Objective:
Render the material below as a Markdown table with the columns Line No. and Content, starting at its first line and ending at the line that contains "click(47, 601)", both ends included. Number each row and omit blank lines.

### Dataset rows ###

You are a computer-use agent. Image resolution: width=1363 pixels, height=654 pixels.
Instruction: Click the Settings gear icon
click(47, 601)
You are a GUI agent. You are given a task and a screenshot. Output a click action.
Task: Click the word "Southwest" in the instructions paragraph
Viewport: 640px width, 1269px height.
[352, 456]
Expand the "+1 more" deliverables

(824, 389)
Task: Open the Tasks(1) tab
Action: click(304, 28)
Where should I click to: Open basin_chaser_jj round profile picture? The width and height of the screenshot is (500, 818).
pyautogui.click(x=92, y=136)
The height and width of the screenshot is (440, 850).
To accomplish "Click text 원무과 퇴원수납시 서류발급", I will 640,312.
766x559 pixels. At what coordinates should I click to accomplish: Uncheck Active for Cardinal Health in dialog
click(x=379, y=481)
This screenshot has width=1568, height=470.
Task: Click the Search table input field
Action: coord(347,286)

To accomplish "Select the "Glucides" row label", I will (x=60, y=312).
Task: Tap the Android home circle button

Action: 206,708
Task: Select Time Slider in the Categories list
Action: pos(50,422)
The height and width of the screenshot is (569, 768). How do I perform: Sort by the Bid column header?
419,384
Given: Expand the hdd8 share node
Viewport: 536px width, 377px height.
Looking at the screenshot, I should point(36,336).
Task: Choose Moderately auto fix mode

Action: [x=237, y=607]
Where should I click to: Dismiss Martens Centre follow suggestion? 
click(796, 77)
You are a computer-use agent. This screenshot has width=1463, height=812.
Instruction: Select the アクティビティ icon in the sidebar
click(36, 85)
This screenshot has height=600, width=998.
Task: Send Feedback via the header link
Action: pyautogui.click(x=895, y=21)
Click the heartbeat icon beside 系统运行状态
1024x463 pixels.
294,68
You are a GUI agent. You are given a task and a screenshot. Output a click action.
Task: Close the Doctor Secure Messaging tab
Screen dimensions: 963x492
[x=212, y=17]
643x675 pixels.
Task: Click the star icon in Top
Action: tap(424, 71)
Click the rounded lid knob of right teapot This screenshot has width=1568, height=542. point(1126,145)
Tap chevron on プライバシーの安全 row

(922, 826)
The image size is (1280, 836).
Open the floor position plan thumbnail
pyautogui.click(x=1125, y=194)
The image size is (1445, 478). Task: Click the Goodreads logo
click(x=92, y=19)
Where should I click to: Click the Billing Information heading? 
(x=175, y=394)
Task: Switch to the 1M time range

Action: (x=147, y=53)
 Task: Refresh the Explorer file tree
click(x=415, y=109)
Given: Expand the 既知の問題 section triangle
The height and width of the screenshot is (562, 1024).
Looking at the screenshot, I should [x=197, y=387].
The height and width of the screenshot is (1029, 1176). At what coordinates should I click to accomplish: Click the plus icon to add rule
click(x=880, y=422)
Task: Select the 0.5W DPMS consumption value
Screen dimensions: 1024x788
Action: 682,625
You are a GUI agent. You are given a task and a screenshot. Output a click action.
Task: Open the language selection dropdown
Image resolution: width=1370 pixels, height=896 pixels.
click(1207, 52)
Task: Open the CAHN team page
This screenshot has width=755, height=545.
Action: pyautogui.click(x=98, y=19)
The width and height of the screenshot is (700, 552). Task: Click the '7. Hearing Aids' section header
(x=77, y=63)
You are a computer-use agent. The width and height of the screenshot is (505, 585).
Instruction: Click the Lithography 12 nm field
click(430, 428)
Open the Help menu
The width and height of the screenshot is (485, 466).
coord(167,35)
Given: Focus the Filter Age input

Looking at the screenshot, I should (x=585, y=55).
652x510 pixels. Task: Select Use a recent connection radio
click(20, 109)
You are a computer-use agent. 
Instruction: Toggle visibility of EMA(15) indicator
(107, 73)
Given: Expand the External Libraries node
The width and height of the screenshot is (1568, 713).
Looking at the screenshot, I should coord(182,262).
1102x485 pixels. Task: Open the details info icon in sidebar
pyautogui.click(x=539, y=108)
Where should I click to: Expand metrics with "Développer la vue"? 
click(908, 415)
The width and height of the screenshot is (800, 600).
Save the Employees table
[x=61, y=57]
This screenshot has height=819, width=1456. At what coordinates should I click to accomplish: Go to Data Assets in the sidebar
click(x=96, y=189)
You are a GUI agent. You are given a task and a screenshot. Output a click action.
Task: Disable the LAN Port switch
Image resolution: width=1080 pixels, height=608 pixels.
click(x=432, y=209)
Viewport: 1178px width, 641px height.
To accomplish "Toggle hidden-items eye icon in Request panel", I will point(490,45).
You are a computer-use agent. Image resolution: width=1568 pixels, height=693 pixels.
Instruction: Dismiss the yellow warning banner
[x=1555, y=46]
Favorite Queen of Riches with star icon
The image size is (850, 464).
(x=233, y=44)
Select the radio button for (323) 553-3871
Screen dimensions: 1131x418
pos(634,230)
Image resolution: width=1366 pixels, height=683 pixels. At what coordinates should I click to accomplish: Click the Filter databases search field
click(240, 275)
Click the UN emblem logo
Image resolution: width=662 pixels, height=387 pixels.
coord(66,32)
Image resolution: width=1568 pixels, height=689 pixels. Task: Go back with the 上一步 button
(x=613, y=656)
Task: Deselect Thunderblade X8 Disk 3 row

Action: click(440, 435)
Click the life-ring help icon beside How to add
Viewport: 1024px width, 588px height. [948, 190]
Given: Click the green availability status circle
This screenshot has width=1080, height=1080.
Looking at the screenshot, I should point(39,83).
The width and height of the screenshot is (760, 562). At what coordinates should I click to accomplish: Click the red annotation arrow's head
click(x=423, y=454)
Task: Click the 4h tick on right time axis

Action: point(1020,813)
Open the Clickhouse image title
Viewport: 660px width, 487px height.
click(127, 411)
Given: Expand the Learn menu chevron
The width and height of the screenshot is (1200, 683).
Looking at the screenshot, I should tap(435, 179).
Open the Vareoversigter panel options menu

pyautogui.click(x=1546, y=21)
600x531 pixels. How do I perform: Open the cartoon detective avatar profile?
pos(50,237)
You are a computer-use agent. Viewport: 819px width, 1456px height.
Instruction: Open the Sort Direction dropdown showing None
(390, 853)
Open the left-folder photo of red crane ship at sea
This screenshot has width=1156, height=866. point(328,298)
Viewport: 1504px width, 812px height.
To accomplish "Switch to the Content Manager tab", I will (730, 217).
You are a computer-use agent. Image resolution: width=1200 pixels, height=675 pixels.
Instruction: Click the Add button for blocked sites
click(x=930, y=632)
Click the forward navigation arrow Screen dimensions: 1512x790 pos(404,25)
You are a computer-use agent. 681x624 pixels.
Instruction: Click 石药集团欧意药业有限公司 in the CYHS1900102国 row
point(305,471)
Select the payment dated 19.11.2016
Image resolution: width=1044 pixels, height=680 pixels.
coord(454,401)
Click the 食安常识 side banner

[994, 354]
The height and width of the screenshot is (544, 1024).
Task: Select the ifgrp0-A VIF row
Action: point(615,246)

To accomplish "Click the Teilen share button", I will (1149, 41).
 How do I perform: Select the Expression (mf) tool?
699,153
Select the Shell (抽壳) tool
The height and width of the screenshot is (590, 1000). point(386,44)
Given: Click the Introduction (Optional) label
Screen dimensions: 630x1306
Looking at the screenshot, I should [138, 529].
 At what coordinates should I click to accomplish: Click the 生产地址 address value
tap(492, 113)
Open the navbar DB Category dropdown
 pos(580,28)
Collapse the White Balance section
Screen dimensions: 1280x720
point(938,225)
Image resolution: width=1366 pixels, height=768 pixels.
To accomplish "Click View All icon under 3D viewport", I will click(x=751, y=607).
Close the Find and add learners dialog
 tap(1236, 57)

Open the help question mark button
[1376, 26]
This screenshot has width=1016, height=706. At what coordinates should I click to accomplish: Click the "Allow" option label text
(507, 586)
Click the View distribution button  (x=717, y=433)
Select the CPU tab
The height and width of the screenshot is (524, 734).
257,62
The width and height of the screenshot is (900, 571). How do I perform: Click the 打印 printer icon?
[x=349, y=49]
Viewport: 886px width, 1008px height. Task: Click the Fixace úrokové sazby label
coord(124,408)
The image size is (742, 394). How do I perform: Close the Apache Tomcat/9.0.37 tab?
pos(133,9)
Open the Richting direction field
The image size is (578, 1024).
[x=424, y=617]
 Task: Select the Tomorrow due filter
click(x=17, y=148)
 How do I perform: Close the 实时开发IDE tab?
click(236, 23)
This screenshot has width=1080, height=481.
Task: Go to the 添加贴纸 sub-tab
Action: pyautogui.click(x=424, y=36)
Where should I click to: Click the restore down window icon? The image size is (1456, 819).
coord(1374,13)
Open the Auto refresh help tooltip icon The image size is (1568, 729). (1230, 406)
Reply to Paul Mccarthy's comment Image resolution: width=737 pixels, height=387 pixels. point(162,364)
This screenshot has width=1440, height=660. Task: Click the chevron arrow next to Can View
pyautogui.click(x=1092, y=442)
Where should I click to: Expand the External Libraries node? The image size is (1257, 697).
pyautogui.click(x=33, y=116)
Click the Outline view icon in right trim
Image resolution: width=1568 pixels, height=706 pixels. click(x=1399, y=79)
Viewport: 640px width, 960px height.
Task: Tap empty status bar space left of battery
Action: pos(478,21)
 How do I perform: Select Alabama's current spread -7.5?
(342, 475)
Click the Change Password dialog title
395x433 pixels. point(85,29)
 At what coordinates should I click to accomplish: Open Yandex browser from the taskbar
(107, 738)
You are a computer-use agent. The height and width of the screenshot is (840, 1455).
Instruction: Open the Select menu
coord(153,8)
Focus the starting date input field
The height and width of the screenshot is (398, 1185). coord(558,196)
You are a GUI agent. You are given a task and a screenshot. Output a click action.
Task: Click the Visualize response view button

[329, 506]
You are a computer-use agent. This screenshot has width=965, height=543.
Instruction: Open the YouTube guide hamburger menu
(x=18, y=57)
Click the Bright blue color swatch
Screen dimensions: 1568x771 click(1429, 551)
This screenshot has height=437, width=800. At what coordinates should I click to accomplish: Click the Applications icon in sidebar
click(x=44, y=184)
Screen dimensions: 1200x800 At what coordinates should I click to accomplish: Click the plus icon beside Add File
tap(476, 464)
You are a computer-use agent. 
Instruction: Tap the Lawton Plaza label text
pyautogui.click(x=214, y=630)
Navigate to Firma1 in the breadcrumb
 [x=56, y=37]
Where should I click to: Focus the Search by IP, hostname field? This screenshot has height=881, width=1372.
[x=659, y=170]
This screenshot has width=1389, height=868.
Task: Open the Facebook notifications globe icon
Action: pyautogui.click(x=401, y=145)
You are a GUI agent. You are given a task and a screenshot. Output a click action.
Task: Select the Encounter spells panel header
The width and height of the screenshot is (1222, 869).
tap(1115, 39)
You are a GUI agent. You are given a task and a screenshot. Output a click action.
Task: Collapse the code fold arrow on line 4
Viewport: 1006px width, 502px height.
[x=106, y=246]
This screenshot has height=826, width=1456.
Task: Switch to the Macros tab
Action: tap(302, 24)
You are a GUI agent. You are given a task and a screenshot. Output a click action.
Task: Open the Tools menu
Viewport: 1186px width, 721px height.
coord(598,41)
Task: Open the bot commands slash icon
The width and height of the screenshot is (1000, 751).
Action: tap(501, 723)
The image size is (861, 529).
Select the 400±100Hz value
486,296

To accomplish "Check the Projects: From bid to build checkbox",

###

Full output:
| Line No. | Content |
|---|---|
| 1 | You are a computer-use agent. Image resolution: width=1363 pixels, height=654 pixels. |
| 2 | Instruction: Click the Settings gear icon |
| 3 | click(47, 601) |